Initialement publiée dans le numéro 49 de Modzik à l’occasion de la sortie de son premier album.

Comme une évidence, c’est à Pigalle que l’on a rencontré Mykki Blanco, engoncé dans une combinaison blanche à corset rose, pour parler de son premier album, sobrement intitulé Mykki. Une revanche pour celui qui a longtemps pensé à raccrocher le micro.

C’est un album empreint de sensibilité que et de convictions que nous propose Michael Quattlebaum Jr. “Woodkid, chargé de la production aux côtés de Jeremiah Meece, a su apporter la subtilité qui m’aurait fait défaut. C’est vraiment un musicien hors-pair.” Un album aux multiples influences, du hip-hop oldschool à l’éléctropunk moderne, qui colle parfaitement à l’image de son auteur : assumée. “Après avoir annoncé ma séropositivité en 2011, je me suis dit : merde au rap, merde à l’industrie musicale, merde à tout le monde !” Mais Michael, artiste bien plus intelligent que certains l’imaginent, à su dépasser son animosité envers l’industrie musicale qu’il trouvait trop aseptisée pour y distiller un message de tolérance. C’est cette tolérance qui constitue la matière de sa résilience.

Cette sortie, treize titres sous forme de manifeste, laisse penser que le rappeur new-yorkais continue sur sa lancée entreprise il y a un an : “J’aimerais mettre de côté la musique, devenir journaliste d’investigation, entrer dans une école de sociologie ou étudier les gender studies, pouvoir écrire sur l’homosexualité et le mélange des genres dans les endroits reculés du globe.”

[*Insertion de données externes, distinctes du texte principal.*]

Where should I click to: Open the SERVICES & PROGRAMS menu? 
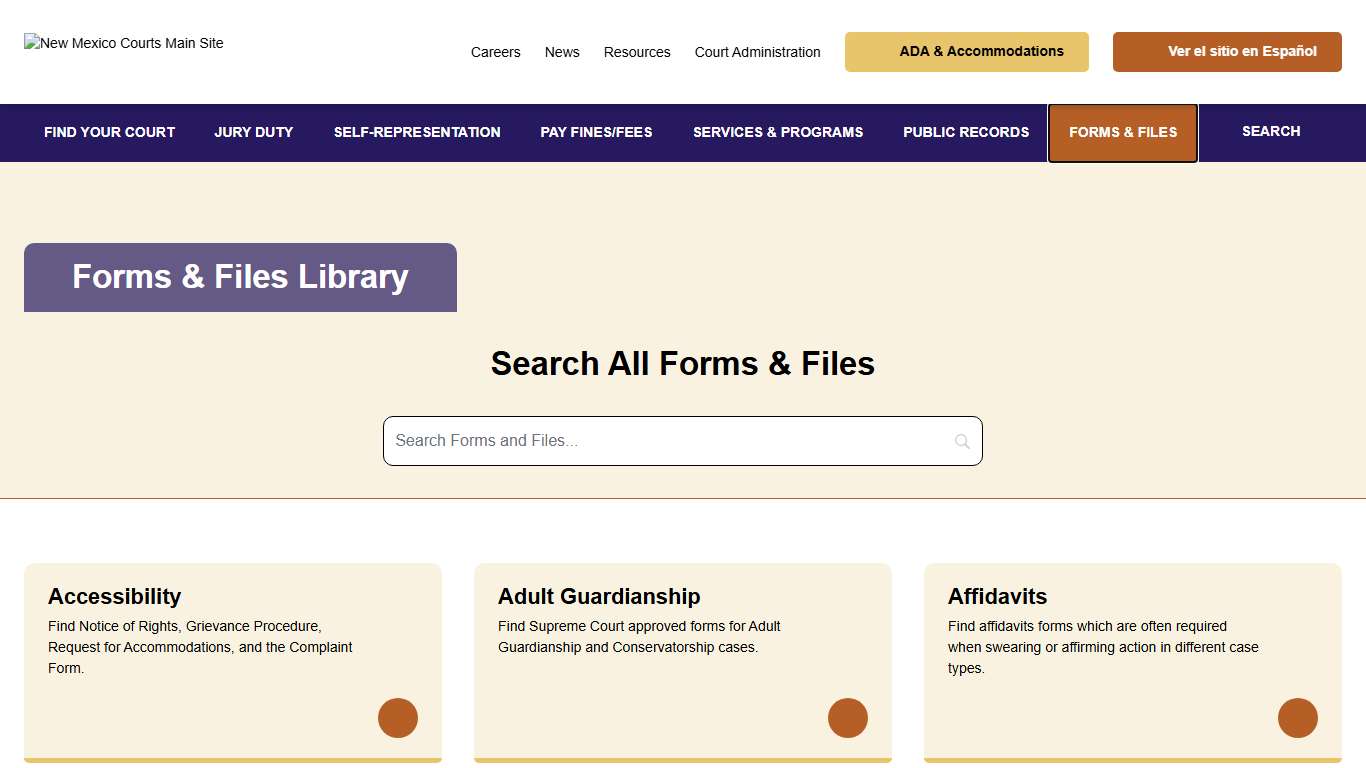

Un manifeste donc, à l’image du très bon single High School Never Ends, et de son clip d’une violence utile qui nous plonge dans une Allemagne rurale et homophobe sur fond d’histoire d’amour shakespearienne. “J’avais besoin de montrer, surtout en ce moment, que l’acceptation est l’avenir de notre société, et qu’il faut arrêter de haïr et profaner la liberté d’exister de tous. Le pouvoir devrait être utile au plus grand nombre et chacun, tout comme moi, à le droit d’être qui il est, et surtout qui il a envie d’être.”

C’est le pouvoir dévoyé qu’il dénonce dans Shit Talking Creep, morceau aussi court qu’intense évoquant l’hypocrisie d’un dirigeant russe homophobe laissant se développer une industrie porno gay florissante dans son propre pays.

Mykki Blanco se pose ainsi en artisan d’un contre-pouvoir, celui des grandes batailles sociales, artistiques. Humaines.